» Extrait du document
****
Mon but

 

Mon but n’est pas de ce monde. Après la vie, je veux que l’aventure continue. C’est à cela que je me prépare. C’est pour l’après-vie que je fais tant d’efforts. Jusqu’au dernier souffle, jusqu’au bout de mes forces. Il existe un autre monde au-delà de celui-ci. La frontière est intérieure et la peur s’arrête ici. Je connais, j’y habite. Rien ne me dit qu’il s’arrête avec la mort du corps.

 

Il court, il court, le furet. Après quoi ? Encore plus de vie, encore plus d’argent, plus d’envie, moins de gens. Le furet fait le vide. Et quand le vide est fait, la tête a disparu. Et quand la tête a disparu, la vie commence. La vraie vie. Celle qu’on suit jusqu’au bout de l’autre monde. Le chat a neuf vies. L’être humain en a dix fois plus. Comme dans un jeu vidéo. Vide et bas. Jeu comme je. Rien à foutre. Rien de rien. C’est comme ça.

Le ciel est par dessus le toit Si bleu si calme Un arbre dans le ciel qu’on voit Berce sa palme. Prison. Notre bonne vieille terre est-elle une prison? Notre corps est-il une prison ? Nos désirs ? Nos limites ? Notre vie ? Sommes-nous réels ? Qu’est-ce qui est réel si je ne le suis pas ? Le programme ? Ou le programmeur ? Existe-t-il seulement ? Est-il encore vivant ? La folie n’a qu’un temps et c’est l’éternité. Je suis noyé dedans. Tirez-moi de là, six balles dans l’appeau. Je veux. Que veux-je ? Vouloir. C’est ça, vouloir. Je veux pouvoir vouloir. Il me semble que seul Dieu veut. Je ne suis pas dieu. Je suis vieux. Quand avec le trois j’aurais fait le un, serai-je dieu enfin ? Non mon garçon, tu seras toujours aussi con.

Comme Tintin dans le télescope, au lieu de l’étoile mystérieuse, je vois une énorme araignée. Celle que j’ai dans le plafond ? Puits sans fond. Suis toujours aussi con. Comment osé-je moquer Castaneda, bien moins nigaud que moi ? N’empêche. Son but est le mien. Mais comment a-t-il fait, sans un clan de guerrier pour l’aider ? Le problème est entier. C’est le mien comme le sien. Échapper à l’Aigle, déjà c’est pas gagné. Et après ? Où aller ? Admettons que ça marche, que la récapitulation suffise. Admettons. L’Aigle ouvre les serres. Bon vent, belle brise. L’idée me grise. Mais ensuite, les chances s’amenuisent. Et ça me défrise.
****
» Données brutes
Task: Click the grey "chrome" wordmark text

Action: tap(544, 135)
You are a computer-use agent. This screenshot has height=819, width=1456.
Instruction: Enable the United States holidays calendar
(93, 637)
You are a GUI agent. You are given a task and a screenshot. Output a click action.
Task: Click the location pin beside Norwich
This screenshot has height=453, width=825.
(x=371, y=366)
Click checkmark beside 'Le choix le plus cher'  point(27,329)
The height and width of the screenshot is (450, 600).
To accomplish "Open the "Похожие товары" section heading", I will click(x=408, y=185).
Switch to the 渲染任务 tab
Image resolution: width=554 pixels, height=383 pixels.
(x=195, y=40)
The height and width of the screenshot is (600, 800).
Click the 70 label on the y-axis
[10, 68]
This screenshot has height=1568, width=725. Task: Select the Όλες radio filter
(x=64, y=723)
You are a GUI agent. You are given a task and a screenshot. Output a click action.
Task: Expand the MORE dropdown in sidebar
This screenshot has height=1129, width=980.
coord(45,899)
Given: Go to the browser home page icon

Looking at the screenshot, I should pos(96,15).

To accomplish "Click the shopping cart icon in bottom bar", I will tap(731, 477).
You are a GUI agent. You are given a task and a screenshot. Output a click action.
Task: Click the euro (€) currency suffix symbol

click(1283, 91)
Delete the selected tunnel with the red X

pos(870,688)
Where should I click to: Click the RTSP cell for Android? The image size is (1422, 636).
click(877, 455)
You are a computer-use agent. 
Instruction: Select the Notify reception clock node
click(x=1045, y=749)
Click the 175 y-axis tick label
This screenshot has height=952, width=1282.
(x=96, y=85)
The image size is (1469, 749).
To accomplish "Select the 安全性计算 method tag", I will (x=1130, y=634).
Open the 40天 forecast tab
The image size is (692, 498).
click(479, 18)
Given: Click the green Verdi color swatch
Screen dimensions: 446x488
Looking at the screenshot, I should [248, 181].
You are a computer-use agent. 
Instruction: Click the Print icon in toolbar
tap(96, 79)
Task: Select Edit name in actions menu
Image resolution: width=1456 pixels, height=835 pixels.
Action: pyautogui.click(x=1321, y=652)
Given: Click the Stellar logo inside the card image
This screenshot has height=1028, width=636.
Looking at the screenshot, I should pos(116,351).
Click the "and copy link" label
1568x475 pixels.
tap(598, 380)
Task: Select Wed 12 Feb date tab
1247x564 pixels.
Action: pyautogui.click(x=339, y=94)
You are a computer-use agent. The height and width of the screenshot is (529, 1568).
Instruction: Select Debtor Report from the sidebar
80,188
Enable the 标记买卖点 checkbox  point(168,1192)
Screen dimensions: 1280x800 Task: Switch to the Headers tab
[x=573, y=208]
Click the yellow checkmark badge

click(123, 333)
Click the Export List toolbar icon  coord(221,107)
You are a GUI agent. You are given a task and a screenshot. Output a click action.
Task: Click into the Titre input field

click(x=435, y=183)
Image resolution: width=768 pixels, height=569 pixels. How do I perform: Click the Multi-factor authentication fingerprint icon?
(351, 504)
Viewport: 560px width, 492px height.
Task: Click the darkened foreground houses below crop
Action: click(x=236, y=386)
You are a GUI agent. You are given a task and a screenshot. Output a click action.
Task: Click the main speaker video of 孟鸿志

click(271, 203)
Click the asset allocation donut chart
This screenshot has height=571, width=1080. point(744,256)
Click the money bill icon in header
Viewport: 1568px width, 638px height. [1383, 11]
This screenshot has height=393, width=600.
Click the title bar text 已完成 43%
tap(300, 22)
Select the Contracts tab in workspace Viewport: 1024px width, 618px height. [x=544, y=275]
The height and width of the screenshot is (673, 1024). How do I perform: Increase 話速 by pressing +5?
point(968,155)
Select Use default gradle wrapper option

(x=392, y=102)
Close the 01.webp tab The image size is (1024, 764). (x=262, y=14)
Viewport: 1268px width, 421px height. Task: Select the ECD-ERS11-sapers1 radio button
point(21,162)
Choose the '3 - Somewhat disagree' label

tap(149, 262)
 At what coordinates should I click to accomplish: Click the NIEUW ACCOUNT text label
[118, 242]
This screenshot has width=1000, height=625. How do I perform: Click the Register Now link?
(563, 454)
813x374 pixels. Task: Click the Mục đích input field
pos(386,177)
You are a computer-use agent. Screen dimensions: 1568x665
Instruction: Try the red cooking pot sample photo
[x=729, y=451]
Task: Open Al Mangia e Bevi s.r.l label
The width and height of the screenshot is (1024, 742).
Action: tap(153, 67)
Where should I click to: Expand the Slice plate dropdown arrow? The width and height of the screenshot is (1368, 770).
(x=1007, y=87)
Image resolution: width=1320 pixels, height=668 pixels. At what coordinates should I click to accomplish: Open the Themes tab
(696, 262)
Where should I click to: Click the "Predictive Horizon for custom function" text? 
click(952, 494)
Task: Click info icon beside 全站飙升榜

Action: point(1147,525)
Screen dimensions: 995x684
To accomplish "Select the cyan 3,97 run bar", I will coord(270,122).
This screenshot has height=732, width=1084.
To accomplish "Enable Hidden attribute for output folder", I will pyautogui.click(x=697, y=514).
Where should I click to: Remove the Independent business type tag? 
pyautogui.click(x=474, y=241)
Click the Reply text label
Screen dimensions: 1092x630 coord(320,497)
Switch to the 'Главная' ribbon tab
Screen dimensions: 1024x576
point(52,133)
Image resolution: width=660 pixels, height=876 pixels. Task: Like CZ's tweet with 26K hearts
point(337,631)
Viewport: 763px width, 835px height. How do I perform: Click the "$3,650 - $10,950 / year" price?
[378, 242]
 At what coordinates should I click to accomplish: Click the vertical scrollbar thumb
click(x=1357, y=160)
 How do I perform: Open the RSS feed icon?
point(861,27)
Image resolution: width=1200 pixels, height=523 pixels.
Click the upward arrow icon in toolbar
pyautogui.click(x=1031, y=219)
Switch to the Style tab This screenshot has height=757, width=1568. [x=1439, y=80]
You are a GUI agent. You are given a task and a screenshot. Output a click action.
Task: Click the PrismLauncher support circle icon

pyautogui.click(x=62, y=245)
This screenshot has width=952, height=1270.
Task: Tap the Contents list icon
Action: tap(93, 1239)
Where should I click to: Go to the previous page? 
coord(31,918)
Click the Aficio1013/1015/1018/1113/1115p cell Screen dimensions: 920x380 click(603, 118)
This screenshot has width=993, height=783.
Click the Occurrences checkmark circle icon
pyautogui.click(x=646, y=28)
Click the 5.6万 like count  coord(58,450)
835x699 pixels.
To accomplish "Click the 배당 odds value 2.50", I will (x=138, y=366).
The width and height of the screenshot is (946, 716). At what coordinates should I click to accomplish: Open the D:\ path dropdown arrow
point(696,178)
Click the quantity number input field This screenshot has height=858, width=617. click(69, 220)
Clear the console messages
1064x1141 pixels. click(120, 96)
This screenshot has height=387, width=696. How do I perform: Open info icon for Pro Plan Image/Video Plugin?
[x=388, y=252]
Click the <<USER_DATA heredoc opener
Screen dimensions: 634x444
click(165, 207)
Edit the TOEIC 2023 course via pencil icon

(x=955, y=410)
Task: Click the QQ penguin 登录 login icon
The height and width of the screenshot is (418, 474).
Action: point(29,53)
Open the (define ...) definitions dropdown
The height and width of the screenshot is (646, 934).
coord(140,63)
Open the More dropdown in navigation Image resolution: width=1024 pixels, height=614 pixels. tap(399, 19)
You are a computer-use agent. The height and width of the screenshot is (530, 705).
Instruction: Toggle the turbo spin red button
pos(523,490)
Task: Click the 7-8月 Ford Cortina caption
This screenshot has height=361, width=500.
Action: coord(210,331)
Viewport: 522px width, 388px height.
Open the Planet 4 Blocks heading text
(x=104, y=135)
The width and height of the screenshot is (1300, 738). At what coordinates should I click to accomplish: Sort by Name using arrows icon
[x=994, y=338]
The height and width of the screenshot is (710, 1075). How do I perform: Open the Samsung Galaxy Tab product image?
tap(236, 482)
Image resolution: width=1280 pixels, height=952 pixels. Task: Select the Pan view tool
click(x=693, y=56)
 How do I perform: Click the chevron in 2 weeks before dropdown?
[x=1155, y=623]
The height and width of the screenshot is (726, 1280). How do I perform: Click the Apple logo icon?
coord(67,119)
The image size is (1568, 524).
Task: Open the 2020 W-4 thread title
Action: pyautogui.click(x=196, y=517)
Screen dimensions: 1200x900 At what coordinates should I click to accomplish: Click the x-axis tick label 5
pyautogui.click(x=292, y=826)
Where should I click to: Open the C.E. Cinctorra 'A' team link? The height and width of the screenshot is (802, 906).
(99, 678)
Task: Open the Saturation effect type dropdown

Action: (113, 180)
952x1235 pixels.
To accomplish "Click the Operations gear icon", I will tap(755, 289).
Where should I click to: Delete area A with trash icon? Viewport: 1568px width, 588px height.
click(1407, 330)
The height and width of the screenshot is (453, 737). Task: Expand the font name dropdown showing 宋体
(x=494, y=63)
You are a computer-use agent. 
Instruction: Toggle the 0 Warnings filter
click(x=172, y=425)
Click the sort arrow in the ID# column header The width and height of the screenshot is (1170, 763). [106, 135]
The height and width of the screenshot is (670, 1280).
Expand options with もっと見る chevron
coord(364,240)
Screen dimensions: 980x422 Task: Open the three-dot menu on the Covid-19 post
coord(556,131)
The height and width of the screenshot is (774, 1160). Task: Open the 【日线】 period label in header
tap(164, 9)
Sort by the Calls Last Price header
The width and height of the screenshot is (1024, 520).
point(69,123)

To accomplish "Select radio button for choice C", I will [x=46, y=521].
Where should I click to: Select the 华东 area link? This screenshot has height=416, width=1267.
****
» Mise en pratique
• 1. Combien de vies le texte « Mon but » donne-t-il au chat ?
• 2. Pour chaque phrase, dites si elle va dans le sens du texte « Mon but ». Répondez par oui ou non et citez les mots du texte qui tranchent.
(a) Le but de celui qui parle est de ce monde.
(b) Le but de Castaneda est le même que celui de celui qui parle.
(c) L’être humain a moins de vies que le chat.
• 3. Prolongez le texte « Mon but » à partir de sa dernière phrase.

» Réponses numérotées
• 1. Le chat a neuf vies.

• 2.
(a) Non : « Mon but n’est pas de ce monde. »
(b) Oui : « Son but est le mien. »
(c) Non : « L’être humain en a dix fois plus. »

• 3.
Les guerriers du clan de Juan Matus ont chacun leur fonction, idem pour les guerrières. Le rôle du clan, la fonction de chaque guerrier n’a qu’un but. Il n’est pas de ce monde. J’ai chopé le virus. Avec un handicap majeur. Je n’ai pas fait de clan autour de moi. Les naguals qui font un clan sont des naguals à quatre branches. Les naguals à trois branches n’en font pas. Ils s’adressent au monde. Carlos Castaneda en était un, Juan Matus ne l’a compris que longtemps après l’avoir pris comme apprenti. Je suppose que je suis comme lui, un nagual à trois branches. Un jour peut-être, un voyant me le dira.

Ou bien est-ce un rêve tout ça ? La belle affaire ! Tout est rêve et mystère. Le rêve est dieu sur terre. Libre à toi de tout inventer, la réalité est virtuelle, seule notre âme est éternelle. Ce que tu crées devient vrai. Le passé s’estompe et change au fil des rêves. Ce que tu fais ne meurt jamais. L’argent n’est rien, le jeu n’est rien, seule compte la faim qui justifie les moyens. Faim de vie, faim de pain, faim d’amour, faim toujours. Ton désir fait le monde. 

Mon ambition n’est pas sur terre. La vie que je vis me suffit. J’en ai vécu beaucoup en une. Mon but n’est pas de ce monde. Mon désir est de l’autre côté. Passée la mort, si j’existe encore, j’ai l’ambition démesurée de marchander ma liberté. Je veux me souvenir de moi, jusque dans les plus petits détails. Si l’Aigle existe — notre juge et notre ogre — je pourrai lui offrir de quoi satisfaire sa fringale. Je donnerai à l’Aigle une copie de qui je suis. S’il s’en contente, il me laissera passer.  

« J’ai déjà reçu le pouvoir qui gouverne mon destin.
Et je ne m’accroche à rien, pour n’avoir rien à défendre.
Je n’ai pas de pensées, pour être capable de voir.
Je ne crains rien, afin de me souvenir de moi-même. 
L’Aigle me laissera passer, serein et détaché, jusqu’à la liberté. »
Carlos Castaneda

 

 

Le vent se lève. Il faut tenter de vivre. Oublier ces folies qui me tueront si je m’y attache ainsi. L’autre nom de l’Aigle est trou noir. Rien n’échappe aux trous noirs, pas même la lumière. Le mangeur d’âmes peut-il laisser partir quiconque ? Ce pari est absurde. L’Aigle n’a pas d’état d’âme. Il n’a pas d’émotions. C’est pourquoi il se nourrit des nôtres. Il est là pour nettoyer les vagues humaines, qui comptent à peine. Sa coupe est pleine. Après la mort, au-delà du mur de l’oubli, y a-t-il encore moyen de tirer son épingle du jeu ? Tout se joue ici et maintenant. Vouloir un impossible après, chercher l’inaccessible étoile, rêver debout quand tout s’agite autour de nous, non-sens, extraordinaire naïveté, folie démesurée. Courir après la surhumanité. Oui, l’ami. Tu as raison. Je suis toujours aussi con.

Je vous enseigne le Surhumain. L’homme n’existe que pour être dépassé. Qu’avez-vous fait pour le dépasser ?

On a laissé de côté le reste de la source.